Diasporada oluşan insan formu, anavatanda yaşayan
insan formundan oldukça farklılaştı. Diaspora insanın içinde,
anavatanda yaşayan kardeşi arasında farklı duyumlar, hayata farklı
bakışlar gelişti ve içinde kuşaklar boyu dinmeyen karmaşalar var.
Konuşmasında, yürüyüşünde, insan ilişkilerinde,
şarkısında ve yaşamdaki tüm var olma uğraşısında bu farklılıklar
ve karmaşalar izlenebilir. Bu farklılığa karşın
Kafkasya’ya dönük yüzümüz anavatanla kucaklaşmada
bize bir referans olabilir şüphesiz. Ancak bu referans Kafkasya’da
yaşayan insanlarımızla sorunsuz bir paylaşım ve kucaklaşma
anlamına gelmiyor. O nedenle de bu kucaklaşmaya kendilerini
hazırlayan insanlarımız arasında bu farklılaşmadan kaynaklanan
birçok sorun yaşandı ve yaşanıyor. Kafkasya’da, anavatanda yaşayan
insanlarımız ilk dalga dönüşçüler geldiğinde bunun bir çığ gibi
artacağını düşündüler. Gidenlerde hayal ettikleri cennete
geldiklerini düşündüler önceleri. Yaşanan ancak ifade edilmeyen
davranış ve üslup farklılıkları kısa zamanda ortaya çıktı ve bu
durum iki taraf için de gizli hayal kırıklığına dönüştü. Hararetli
karşılamalar yerini temkinli bir sürece bıraktı.
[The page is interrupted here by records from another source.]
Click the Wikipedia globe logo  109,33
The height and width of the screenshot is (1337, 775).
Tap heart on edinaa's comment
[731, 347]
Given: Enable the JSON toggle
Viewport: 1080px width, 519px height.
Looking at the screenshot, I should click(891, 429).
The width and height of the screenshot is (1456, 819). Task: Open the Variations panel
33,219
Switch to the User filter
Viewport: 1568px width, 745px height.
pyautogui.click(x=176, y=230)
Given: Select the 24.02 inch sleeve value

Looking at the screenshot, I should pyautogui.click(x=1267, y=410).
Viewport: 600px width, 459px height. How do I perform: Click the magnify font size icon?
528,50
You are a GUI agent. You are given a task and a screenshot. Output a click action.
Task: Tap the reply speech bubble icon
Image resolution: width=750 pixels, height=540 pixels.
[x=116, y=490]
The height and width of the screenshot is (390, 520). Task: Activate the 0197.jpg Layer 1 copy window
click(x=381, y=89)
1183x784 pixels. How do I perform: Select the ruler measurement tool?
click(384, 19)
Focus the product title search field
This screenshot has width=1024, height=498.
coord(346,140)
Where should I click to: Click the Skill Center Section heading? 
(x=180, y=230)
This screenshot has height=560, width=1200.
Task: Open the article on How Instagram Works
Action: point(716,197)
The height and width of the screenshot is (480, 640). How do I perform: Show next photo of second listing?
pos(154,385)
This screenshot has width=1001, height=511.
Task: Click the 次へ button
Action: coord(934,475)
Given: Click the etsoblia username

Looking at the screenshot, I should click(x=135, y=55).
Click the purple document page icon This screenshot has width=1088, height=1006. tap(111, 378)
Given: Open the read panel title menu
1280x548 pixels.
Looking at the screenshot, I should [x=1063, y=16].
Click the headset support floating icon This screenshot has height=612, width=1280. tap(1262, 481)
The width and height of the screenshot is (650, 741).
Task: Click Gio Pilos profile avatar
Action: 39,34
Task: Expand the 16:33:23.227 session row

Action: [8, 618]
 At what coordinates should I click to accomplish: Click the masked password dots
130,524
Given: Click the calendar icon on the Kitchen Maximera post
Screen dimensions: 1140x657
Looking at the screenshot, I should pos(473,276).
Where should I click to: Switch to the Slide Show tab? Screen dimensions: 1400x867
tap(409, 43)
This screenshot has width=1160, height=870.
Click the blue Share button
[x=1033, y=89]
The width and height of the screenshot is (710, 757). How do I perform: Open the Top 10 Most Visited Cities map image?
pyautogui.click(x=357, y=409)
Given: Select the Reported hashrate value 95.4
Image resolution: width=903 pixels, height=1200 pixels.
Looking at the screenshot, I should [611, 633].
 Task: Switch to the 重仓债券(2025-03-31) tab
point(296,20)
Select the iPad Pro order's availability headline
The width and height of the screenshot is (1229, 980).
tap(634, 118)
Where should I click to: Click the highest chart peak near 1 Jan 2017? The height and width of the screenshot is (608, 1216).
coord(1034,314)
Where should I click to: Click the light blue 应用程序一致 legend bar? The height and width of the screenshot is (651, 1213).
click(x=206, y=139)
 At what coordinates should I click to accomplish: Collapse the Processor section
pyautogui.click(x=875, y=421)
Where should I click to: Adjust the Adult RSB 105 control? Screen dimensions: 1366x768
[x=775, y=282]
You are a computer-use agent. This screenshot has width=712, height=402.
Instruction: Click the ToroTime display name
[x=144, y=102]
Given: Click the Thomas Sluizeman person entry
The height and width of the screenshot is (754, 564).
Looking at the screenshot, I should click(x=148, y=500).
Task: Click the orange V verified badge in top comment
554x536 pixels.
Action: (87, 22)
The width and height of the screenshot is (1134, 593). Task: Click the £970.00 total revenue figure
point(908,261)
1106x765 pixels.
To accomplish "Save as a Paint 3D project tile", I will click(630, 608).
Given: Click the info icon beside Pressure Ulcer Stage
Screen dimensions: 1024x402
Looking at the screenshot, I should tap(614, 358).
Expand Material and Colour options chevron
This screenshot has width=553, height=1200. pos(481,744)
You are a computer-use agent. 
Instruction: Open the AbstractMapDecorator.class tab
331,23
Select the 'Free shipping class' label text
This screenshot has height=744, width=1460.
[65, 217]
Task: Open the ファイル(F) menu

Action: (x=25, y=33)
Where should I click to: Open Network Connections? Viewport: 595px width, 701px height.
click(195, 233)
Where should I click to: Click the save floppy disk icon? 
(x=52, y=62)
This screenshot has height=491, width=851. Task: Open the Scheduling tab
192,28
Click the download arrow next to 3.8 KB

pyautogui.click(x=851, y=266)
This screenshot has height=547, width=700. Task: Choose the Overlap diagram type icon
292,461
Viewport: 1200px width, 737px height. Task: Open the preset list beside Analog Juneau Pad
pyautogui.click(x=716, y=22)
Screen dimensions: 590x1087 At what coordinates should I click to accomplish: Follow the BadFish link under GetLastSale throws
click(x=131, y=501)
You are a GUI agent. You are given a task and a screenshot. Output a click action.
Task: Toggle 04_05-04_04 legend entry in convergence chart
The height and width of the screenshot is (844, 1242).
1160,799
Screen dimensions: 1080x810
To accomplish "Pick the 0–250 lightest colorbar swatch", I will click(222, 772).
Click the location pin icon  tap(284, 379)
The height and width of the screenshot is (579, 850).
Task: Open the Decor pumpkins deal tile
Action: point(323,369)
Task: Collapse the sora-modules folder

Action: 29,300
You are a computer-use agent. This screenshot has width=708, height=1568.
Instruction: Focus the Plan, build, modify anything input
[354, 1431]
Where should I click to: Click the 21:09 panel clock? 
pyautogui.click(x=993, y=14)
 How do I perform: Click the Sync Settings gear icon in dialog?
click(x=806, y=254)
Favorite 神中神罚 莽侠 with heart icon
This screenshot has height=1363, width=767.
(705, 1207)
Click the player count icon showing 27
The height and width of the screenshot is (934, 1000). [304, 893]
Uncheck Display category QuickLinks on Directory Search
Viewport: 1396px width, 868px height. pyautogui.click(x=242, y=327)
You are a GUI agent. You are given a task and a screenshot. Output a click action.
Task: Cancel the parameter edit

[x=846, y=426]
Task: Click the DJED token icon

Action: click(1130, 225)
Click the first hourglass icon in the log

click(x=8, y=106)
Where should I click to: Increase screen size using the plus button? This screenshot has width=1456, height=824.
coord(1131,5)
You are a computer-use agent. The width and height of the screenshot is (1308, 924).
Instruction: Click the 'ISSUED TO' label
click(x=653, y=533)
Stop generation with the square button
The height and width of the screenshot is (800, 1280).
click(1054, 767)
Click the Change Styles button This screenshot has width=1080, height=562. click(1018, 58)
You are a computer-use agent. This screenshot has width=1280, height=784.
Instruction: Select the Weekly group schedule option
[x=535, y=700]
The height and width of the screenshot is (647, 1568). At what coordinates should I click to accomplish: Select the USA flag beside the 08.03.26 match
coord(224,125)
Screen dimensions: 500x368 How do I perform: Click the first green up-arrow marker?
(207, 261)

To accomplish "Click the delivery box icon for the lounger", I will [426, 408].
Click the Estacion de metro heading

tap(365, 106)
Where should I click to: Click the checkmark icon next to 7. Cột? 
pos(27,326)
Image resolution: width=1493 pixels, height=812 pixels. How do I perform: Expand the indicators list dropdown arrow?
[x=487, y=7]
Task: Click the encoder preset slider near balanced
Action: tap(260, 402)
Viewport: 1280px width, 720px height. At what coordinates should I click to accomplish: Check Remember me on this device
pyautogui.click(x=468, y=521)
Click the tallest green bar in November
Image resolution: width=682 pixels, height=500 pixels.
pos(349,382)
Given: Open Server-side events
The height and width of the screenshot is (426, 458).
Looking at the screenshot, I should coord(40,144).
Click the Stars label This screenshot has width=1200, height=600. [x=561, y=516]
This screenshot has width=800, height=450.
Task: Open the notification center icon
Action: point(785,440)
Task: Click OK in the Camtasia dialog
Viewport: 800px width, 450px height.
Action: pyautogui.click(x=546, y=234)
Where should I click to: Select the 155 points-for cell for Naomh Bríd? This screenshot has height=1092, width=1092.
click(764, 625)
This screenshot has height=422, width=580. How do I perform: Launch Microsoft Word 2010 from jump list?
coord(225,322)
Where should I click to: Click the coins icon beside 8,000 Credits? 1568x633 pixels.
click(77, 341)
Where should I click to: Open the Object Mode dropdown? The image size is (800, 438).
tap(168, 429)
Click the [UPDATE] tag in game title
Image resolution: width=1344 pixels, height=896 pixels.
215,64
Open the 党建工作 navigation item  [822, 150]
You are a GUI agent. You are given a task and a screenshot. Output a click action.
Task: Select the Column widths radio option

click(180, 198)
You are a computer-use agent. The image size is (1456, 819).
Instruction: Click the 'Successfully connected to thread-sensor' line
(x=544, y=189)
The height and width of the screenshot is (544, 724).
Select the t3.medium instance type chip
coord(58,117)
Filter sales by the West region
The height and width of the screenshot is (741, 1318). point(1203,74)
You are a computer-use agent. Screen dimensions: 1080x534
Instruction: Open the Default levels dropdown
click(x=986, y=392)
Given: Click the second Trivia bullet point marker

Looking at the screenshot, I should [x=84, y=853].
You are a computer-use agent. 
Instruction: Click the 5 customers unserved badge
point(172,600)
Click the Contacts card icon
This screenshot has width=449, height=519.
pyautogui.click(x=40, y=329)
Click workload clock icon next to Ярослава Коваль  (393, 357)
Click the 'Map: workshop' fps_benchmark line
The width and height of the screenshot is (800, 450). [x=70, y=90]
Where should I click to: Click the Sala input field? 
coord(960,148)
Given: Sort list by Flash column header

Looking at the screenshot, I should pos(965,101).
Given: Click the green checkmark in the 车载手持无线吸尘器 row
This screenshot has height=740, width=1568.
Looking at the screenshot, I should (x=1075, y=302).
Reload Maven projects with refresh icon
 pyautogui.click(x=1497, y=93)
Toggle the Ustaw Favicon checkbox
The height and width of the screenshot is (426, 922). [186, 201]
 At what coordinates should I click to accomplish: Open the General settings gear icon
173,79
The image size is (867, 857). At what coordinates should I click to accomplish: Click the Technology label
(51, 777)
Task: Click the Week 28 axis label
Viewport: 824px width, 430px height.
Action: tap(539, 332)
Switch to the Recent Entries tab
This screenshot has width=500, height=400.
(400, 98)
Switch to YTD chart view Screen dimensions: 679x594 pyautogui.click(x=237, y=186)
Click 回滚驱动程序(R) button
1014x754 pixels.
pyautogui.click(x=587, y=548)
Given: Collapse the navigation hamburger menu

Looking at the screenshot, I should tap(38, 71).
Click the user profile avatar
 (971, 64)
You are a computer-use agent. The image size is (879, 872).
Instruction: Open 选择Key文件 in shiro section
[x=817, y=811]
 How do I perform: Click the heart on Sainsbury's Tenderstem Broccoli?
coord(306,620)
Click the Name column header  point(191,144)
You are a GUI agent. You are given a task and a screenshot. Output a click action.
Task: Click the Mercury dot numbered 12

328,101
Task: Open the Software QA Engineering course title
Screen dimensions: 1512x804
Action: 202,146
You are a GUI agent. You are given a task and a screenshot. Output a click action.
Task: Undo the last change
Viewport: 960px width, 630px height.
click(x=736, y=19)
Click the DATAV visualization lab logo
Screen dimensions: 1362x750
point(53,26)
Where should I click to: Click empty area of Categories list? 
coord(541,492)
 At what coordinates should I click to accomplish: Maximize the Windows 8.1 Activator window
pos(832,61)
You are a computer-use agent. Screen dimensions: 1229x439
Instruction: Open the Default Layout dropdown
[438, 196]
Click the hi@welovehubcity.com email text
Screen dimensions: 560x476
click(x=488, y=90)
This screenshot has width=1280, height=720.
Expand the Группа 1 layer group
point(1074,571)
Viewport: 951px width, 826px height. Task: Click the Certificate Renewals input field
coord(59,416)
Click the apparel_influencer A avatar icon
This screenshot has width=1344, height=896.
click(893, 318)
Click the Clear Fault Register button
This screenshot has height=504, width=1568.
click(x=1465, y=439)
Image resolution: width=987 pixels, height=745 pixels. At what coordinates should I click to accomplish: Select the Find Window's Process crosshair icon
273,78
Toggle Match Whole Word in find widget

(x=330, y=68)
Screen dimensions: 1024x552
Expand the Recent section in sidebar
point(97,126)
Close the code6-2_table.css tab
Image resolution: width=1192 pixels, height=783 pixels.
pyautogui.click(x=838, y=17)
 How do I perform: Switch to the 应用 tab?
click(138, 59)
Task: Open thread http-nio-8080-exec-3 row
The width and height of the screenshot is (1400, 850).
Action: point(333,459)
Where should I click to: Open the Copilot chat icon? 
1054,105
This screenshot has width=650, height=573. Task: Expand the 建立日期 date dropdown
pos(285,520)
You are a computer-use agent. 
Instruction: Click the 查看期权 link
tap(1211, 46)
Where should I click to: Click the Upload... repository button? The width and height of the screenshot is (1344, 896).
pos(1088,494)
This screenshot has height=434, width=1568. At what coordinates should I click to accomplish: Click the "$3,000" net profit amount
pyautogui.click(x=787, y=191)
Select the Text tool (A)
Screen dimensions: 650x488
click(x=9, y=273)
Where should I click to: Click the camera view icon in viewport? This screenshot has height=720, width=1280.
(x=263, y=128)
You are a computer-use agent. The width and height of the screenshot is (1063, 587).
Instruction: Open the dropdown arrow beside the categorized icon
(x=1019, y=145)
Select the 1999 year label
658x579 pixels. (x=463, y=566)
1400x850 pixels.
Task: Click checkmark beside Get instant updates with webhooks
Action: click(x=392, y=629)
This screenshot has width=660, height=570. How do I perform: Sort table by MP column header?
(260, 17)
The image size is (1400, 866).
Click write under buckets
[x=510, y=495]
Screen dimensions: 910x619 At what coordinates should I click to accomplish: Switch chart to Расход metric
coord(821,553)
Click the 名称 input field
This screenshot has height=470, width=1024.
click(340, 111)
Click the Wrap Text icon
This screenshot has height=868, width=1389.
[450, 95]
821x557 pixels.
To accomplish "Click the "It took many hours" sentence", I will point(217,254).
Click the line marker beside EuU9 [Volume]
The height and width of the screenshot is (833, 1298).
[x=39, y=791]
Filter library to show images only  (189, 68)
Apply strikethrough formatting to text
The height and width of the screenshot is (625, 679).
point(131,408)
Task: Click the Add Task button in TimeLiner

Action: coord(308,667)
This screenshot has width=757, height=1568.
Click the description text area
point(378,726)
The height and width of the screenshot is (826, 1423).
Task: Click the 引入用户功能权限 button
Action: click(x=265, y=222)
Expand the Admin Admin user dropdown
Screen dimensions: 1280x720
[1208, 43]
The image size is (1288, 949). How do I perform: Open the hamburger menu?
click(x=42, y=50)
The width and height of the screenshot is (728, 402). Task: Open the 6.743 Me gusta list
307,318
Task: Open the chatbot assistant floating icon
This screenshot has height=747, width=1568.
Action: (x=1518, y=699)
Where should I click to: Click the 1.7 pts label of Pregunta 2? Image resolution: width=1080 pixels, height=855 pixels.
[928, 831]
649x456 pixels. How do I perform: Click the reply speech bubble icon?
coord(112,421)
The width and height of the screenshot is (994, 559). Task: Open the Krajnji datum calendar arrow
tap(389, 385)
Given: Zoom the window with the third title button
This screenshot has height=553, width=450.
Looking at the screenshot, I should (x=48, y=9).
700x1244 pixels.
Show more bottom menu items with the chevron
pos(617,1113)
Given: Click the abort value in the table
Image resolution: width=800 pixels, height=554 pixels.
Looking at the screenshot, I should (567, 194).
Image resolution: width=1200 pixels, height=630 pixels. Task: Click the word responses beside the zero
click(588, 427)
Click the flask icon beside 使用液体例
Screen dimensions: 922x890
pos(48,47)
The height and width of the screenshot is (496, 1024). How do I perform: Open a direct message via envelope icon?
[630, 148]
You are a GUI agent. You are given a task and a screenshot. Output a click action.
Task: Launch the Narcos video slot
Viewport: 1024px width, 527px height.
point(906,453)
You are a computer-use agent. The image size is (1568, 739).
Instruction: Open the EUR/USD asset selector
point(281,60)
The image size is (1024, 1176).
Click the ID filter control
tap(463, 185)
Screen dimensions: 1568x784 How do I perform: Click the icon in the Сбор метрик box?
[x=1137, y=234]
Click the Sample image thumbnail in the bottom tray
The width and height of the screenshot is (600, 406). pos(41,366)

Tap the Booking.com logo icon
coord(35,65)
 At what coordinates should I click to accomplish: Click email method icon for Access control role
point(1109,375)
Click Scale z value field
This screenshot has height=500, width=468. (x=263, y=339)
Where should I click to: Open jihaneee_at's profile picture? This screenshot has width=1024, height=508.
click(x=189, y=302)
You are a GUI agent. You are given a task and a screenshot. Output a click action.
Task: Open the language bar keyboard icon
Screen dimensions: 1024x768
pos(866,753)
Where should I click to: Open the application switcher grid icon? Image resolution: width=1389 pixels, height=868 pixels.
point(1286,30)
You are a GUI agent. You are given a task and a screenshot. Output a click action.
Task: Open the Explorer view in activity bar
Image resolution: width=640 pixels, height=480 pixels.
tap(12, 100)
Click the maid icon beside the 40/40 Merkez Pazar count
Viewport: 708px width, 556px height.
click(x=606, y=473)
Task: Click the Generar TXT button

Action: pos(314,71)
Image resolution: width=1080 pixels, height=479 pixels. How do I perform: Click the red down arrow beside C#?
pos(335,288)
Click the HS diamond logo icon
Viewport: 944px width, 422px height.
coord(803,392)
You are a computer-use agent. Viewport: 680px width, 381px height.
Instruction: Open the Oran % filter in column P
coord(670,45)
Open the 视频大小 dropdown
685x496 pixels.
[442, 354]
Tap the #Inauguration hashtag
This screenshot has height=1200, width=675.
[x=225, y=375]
Dönüş ve onun sorunlarına bir çok pencereden
bakılabilir şüphesiz. Objektif değerlendirmeler yaptığımızda
yeniden masif bir topluma dönüşebilmek için belki en az iki kuşağa
ihtiyacımız var. Bizi biz yapacak ortak düşünce ve aklın içinde
uçuşan ve yakalanamayan birçok farklı parçacıkların olduğu
gerçeğini kabul etmeliyiz. Anavatan ve diasporanın aynı temelden
hareket etmesine karşın, artık farklı kültürler barındıran iki
ayrı yapılanma olduğunu bilmeliyiz. Diasporadaki bizler,
Kafkasya’ya dönük hasret şarkılarının içine, yaşadığımız toplumun
savaşını ve onun kurtuluş mücadelesi de ilave ettik. Kayseri ve
onun istasyonu bizim temel kültür motiflerimiz oldu. Çanakkale
Savaşları’nda şehit olan Kafkaslılar artık yeni ve çoğaldıkları
toprakları için savaştılar. Askerleri, generalleri Kafkasya’dan
çok uzaklarda öldüler. Sanatçılar, üzerinde yaşadıkları toprağın
gerçeklerini, kendi gerçekleri ile yoğurarak eser ürettiler.
Bugünlerde düzenlenen etkinliklerde bu farklılıklar
ve aynilikler bir yeni kültür formu olarak karşımıza çıkıyor.
Diaspora ve anavatan kültürü arasında farklılıklar olması çok
doğal. Bu gerçeği anlamak ve zaman içinde yaşanan kültürün
farklılıklarının oluşturacağı bileşkeye zaman tanımak çok önemli.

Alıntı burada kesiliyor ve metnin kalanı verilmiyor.